Multi-genre artist Jon Batiste won album of the year and R&B duo Silk Sonic took two of the top honors on Sunday at a Grammy awards ceremony that featured a surprise appeal for support from wartime President Volodymyr Zelenskyy of Ukraine.
Batiste, who leads the band on “The Late Show with Stephen Colbert,” landed five awards overall, including the night’s biggest prize for “We Are,” a jazz album inspired by the Black Lives Matter movement.
“I believe this to my core – there is no best musician, best artist, best dancer, best actor. The creative arts are subjective,” Batiste said. “I just put my head down and I work on the craft every day.”
Batiste’s other wins included the best music video for “Freedom,” a vibrantly colored tribute to New Orleans, and an award for composing and arranging songs for the animated Pixar movie “Soul.”

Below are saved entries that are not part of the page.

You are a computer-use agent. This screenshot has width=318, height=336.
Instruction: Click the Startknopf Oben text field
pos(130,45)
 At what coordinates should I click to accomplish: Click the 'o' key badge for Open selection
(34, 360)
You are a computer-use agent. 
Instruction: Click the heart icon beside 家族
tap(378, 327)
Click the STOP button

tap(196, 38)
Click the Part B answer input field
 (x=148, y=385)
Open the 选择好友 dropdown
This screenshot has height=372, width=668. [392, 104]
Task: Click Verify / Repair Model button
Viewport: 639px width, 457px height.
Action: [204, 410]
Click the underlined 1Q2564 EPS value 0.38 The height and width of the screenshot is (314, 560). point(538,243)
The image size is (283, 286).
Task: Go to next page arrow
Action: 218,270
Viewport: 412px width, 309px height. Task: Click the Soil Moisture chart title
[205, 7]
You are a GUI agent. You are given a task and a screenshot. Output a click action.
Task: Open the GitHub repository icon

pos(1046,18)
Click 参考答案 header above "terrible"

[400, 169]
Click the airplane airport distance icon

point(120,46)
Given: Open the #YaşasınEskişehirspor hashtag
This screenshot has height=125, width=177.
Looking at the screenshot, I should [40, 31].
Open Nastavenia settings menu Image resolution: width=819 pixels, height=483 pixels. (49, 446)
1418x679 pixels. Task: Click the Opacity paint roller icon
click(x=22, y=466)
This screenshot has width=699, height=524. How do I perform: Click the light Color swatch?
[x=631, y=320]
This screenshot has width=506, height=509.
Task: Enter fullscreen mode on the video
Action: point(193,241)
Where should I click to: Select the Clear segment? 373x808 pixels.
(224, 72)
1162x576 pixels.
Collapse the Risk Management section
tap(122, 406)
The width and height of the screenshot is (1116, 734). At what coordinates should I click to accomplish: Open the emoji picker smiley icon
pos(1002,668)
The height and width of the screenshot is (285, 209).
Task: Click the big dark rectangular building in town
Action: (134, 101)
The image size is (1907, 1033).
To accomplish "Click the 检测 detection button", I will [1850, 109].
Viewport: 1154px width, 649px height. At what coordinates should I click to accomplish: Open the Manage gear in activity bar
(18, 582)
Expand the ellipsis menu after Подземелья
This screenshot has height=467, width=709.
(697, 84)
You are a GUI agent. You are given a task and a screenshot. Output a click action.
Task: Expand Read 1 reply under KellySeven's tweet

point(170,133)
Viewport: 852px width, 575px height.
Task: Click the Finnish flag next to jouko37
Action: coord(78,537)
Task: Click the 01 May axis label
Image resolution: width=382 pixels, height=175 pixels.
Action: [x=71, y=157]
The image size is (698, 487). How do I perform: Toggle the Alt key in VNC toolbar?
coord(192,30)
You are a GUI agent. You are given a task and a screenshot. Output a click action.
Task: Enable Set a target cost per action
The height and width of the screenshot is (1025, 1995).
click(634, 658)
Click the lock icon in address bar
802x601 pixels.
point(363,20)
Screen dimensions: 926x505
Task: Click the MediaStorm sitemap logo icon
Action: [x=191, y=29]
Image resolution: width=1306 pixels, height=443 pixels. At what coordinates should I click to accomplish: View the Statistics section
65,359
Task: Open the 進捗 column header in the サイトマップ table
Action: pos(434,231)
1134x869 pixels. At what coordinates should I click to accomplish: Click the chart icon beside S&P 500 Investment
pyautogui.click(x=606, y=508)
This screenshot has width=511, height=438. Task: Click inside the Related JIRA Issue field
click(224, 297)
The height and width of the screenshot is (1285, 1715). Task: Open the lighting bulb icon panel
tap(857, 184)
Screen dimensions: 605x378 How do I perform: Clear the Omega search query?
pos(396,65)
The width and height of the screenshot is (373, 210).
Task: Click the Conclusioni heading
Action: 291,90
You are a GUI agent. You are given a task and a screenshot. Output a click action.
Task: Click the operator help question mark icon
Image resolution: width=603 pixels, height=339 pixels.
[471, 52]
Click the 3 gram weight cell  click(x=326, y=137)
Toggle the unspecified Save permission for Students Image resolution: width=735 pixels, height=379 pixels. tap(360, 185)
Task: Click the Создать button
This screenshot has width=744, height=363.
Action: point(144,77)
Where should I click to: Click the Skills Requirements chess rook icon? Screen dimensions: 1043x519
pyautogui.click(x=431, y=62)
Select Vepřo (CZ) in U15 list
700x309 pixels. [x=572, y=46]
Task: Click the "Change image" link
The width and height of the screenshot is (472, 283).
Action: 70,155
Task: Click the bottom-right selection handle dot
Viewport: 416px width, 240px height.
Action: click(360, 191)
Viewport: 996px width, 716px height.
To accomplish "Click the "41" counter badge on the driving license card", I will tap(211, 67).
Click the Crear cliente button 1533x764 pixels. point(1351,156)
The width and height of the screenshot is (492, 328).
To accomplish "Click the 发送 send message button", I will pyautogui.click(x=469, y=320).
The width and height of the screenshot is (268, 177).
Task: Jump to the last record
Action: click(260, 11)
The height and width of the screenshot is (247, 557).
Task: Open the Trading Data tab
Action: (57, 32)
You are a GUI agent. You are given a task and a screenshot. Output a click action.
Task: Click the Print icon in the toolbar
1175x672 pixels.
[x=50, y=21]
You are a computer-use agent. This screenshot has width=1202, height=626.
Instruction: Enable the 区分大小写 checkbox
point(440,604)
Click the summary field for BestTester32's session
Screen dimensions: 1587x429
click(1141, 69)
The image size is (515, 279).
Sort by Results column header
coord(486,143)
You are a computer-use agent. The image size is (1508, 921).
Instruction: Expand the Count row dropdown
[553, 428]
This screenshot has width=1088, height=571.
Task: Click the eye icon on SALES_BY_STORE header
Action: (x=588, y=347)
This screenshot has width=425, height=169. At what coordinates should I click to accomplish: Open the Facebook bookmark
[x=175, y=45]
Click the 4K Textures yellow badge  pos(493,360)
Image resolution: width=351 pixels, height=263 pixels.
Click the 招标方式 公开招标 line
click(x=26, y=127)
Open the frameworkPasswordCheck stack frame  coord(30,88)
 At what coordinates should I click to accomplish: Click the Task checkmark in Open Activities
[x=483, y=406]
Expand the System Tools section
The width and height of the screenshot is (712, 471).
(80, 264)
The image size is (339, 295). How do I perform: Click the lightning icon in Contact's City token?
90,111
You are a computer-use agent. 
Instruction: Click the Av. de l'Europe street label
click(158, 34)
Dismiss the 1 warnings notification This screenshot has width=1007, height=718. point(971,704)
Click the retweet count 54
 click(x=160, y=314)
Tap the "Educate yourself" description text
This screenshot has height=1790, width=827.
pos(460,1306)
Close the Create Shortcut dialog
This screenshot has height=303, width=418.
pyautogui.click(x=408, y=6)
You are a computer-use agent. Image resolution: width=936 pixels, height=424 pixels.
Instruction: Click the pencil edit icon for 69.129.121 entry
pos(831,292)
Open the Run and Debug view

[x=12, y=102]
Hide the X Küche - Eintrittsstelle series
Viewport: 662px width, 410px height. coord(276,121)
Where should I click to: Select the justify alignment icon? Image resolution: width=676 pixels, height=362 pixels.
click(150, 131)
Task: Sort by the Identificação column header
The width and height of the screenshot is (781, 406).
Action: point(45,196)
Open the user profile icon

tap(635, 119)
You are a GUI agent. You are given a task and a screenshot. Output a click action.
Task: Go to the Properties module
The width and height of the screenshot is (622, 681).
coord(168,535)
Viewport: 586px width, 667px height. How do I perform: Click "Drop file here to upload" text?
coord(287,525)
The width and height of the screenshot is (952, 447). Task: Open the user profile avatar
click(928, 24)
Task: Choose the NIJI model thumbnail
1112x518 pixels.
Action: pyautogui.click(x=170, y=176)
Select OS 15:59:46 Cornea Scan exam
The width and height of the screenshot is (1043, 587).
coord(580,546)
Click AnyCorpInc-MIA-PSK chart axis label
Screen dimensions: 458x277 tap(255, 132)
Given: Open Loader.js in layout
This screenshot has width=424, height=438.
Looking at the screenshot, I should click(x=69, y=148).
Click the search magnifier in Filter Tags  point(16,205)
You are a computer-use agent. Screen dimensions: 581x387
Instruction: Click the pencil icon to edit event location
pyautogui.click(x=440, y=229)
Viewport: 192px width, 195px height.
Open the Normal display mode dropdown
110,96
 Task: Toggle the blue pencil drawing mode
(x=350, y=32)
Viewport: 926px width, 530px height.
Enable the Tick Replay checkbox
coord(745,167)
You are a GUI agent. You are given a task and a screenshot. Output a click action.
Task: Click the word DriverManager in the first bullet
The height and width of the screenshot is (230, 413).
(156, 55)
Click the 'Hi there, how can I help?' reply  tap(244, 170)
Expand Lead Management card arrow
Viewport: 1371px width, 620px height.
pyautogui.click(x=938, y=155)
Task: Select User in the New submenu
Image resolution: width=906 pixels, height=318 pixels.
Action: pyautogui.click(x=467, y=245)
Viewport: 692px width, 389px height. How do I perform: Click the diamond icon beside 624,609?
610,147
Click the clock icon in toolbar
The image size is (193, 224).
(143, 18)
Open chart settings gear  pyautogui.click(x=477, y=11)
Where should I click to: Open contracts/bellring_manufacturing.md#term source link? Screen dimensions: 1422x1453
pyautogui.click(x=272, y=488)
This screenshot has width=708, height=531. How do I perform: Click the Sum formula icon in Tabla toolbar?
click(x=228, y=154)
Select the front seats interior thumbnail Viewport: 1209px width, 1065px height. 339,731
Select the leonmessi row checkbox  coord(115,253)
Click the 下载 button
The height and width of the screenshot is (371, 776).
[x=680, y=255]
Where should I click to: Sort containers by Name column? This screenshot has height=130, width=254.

Silk Sonic, featuring Bruno Mars and Anderson Paak claimed the song and record of the year awards for their 1970s inspired hit “Leave the Door Open.” The pair rose from their seats and danced slowly before making their way to the stage.
“We are really trying our hardest to remain humble at this point,” joked Paak as the pair accepted the second honor.
Olivia Rodrigo, the 19-year-old singer of the heartbreak ballad “drivers license” on her album “Sour,” scored three awards, including the best new artist.
“This is my biggest dream come true. Thank you so much!” Rodrigo said as she held her trophy.
Video message from Zelenskyy
Midway through the ceremony, host Trevor Noah introduced a video message from Zelenskyy, who contrasted the joy found through music to the devastation caused by Russia’s invasion of his country more than a month ago.
“What is more opposite to music? The silence of ruined cities and killed people,” Zelenskyy, wearing a green t-shirt, said in a hoarse voice.
“Fill the silence with your music,” he added. “Support us in any way you can. Any, but not silence.” The remarks preceded a John Legend performance that featured two Ukrainian musicians and a Ukrainian poet.
The highest honors in music were postponed from January during a spike in COVID-19 cases and moved from Los Angeles to the MGM Grand Garden Arena in Las Vegas. Stars walked a red carpet and thousands of spectators packed the venue, a contrast to last year’s scaled-down outdoor event.
Noah urged the audience to think of the evening as “a concert where we are handing out awards.”
“We are going to be keeping people’s names out of our mouths,” Noah added, a jab about actor Will Smith, who a week ago slapped comedian Chris Rock at the Oscars and told him not to mention his wife’s name.
Korean pop band BTS, a global phenomenon that has never won a Grammy, left empty-handed again. But the group delivered a high-octane performance of their hit “Butter,” dodging laser beams in what looked like a scene out of a heist movie.
Rock band Foo Fighters, whose drummer Taylor Hawkins died a little over a week ago, won three awards, including best rock album for “Medicine at Midnight.” No one from the band appeared to accept the trophies.
Winners were chosen by some 11 000 voting members of the Recording Academy.
In comedy categories, comedian Louis C.K. won the best album for “Sincerely Louis C.K.,” his first comedy special since he admitted to sexual misconduct in 2017.